*Описание задания*: Воспроизведите без изменений строки приведённых ниже данных: от строки, содержащей «The image size is (1477, 812).», до строки, содержащей «pyautogui.click(x=337, y=323)», включительно.

(Записи текста и расположения элементов)

========

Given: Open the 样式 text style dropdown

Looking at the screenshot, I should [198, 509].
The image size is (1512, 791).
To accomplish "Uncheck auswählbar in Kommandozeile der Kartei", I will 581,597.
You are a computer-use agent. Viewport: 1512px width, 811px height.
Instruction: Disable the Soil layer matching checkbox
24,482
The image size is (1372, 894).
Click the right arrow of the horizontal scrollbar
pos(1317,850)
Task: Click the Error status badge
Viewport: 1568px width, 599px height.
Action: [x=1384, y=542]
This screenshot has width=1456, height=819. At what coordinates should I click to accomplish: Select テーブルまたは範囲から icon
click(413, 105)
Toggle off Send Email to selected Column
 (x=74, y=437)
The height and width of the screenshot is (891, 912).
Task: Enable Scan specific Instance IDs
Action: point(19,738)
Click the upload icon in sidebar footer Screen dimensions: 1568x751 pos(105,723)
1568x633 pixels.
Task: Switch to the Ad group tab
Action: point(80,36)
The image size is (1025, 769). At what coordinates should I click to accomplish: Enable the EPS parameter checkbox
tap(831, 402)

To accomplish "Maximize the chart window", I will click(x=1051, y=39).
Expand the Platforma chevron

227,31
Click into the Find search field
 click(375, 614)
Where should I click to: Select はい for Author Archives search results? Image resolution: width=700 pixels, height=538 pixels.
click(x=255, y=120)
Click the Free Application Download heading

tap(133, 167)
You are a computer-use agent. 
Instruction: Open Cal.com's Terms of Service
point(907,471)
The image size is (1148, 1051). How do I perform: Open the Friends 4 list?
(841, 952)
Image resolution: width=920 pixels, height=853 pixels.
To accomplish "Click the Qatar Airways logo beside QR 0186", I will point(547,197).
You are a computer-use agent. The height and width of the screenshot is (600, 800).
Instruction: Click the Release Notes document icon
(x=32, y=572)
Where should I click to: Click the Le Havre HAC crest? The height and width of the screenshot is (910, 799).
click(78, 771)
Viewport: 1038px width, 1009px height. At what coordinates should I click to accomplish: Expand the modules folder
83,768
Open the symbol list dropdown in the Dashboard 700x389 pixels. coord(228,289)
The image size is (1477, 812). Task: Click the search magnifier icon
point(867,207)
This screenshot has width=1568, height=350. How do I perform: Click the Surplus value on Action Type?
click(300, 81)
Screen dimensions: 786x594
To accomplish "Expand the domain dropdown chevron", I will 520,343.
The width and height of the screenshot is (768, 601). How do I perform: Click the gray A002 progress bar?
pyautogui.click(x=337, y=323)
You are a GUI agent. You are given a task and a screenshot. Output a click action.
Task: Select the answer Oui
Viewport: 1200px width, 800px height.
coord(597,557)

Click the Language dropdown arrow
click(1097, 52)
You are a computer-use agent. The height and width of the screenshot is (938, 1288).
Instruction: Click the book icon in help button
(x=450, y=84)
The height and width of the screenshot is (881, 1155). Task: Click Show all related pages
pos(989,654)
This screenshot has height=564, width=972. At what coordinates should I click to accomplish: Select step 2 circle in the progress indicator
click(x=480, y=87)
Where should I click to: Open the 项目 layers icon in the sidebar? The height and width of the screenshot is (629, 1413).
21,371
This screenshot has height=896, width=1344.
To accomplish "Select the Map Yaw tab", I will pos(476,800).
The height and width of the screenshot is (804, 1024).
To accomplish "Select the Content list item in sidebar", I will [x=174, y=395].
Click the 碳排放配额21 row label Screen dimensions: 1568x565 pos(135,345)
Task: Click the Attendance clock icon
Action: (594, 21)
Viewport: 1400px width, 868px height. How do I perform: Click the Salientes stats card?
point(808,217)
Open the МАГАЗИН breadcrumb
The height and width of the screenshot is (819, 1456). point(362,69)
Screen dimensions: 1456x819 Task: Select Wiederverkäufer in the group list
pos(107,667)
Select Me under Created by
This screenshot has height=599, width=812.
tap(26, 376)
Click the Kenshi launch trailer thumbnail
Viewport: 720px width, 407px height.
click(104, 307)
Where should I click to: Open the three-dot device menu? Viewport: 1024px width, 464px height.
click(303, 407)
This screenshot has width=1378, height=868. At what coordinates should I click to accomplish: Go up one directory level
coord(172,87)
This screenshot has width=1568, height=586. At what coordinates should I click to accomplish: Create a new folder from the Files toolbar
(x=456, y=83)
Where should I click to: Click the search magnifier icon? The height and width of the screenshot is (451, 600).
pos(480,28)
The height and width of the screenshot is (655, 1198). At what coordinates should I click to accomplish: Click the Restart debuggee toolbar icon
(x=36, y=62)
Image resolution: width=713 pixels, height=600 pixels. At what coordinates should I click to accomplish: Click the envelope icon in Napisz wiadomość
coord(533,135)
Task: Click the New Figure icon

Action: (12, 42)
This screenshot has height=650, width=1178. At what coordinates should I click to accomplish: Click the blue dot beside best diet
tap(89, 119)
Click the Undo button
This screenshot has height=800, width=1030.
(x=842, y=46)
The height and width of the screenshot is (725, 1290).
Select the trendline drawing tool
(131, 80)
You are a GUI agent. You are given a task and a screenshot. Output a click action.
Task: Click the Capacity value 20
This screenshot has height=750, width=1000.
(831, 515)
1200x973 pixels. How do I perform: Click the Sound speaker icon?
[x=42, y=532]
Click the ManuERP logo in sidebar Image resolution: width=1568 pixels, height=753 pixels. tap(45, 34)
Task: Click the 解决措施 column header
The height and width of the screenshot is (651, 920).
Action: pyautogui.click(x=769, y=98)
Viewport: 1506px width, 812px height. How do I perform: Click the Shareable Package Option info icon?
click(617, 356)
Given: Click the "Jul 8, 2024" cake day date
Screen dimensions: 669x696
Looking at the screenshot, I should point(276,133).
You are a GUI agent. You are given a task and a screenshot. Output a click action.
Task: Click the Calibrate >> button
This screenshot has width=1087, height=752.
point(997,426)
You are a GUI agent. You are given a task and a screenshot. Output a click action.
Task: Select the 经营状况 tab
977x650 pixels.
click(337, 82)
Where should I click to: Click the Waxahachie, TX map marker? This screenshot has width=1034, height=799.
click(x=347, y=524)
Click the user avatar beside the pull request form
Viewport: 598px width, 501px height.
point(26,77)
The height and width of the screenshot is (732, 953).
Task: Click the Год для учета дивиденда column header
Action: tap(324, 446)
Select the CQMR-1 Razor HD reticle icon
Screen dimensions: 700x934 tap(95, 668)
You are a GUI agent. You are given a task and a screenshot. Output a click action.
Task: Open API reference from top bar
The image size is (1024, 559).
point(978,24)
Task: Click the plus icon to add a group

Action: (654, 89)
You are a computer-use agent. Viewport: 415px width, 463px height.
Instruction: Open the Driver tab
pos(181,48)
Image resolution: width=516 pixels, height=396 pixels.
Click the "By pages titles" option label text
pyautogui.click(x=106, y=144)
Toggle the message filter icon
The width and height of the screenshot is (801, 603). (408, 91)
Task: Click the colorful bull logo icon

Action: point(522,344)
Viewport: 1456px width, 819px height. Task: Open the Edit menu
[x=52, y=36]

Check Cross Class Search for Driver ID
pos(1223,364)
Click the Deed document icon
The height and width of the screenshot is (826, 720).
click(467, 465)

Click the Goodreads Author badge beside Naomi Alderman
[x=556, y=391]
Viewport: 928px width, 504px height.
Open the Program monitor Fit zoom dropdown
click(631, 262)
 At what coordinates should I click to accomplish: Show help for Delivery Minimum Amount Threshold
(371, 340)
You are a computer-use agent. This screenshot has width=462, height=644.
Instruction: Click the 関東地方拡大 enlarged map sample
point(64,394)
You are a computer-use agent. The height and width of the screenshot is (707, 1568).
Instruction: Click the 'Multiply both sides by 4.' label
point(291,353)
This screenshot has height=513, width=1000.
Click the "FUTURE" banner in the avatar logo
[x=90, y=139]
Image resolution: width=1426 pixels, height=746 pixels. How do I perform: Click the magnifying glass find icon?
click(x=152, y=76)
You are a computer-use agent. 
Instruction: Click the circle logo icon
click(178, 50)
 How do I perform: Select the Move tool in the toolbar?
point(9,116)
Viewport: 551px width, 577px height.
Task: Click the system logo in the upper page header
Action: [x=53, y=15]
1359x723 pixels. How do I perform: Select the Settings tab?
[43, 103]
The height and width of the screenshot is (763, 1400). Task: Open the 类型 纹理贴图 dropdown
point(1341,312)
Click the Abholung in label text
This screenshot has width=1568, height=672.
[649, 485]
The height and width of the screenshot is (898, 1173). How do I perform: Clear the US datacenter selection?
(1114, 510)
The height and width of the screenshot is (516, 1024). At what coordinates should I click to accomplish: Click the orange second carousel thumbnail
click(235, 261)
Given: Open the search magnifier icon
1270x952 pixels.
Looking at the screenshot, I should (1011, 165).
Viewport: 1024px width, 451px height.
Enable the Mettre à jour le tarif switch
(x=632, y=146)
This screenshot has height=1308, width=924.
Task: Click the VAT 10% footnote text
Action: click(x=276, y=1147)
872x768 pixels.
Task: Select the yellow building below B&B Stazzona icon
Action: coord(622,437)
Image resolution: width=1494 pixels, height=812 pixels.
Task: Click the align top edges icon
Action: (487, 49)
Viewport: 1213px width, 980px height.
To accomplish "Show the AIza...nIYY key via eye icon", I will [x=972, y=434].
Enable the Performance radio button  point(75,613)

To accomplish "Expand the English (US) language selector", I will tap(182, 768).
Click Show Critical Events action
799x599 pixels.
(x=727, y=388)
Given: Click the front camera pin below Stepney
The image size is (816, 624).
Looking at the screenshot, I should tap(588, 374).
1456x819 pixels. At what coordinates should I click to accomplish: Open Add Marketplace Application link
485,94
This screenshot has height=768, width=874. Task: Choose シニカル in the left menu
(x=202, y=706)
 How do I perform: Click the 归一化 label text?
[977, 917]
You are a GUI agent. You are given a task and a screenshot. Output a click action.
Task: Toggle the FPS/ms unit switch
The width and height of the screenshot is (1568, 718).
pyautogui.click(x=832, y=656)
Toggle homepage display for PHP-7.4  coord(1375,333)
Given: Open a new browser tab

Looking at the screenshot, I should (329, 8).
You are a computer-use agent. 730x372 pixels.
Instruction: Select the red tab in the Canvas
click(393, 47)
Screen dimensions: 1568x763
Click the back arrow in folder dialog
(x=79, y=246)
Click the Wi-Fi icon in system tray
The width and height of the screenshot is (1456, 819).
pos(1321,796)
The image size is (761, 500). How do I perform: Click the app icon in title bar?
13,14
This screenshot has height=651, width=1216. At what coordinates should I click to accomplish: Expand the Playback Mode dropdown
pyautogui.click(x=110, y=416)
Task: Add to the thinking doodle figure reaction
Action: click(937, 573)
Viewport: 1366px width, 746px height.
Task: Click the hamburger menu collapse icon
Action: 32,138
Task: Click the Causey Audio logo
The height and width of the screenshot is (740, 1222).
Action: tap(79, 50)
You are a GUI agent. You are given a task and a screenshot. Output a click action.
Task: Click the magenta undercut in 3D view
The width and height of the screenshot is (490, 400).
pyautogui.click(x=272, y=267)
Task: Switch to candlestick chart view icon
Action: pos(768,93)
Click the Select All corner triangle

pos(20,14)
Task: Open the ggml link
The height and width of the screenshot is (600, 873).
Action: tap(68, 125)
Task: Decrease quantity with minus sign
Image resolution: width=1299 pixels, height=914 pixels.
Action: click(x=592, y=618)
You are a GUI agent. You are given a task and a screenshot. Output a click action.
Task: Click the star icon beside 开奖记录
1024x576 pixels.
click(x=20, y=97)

========

*Правильный ответ*:
The image size is (1477, 812). Task: Click the search magnifier icon
point(867,207)
This screenshot has width=1568, height=350. How do I perform: Click the Surplus value on Action Type?
click(300, 81)
Screen dimensions: 786x594
To accomplish "Expand the domain dropdown chevron", I will 520,343.
The width and height of the screenshot is (768, 601). How do I perform: Click the gray A002 progress bar?
pyautogui.click(x=337, y=323)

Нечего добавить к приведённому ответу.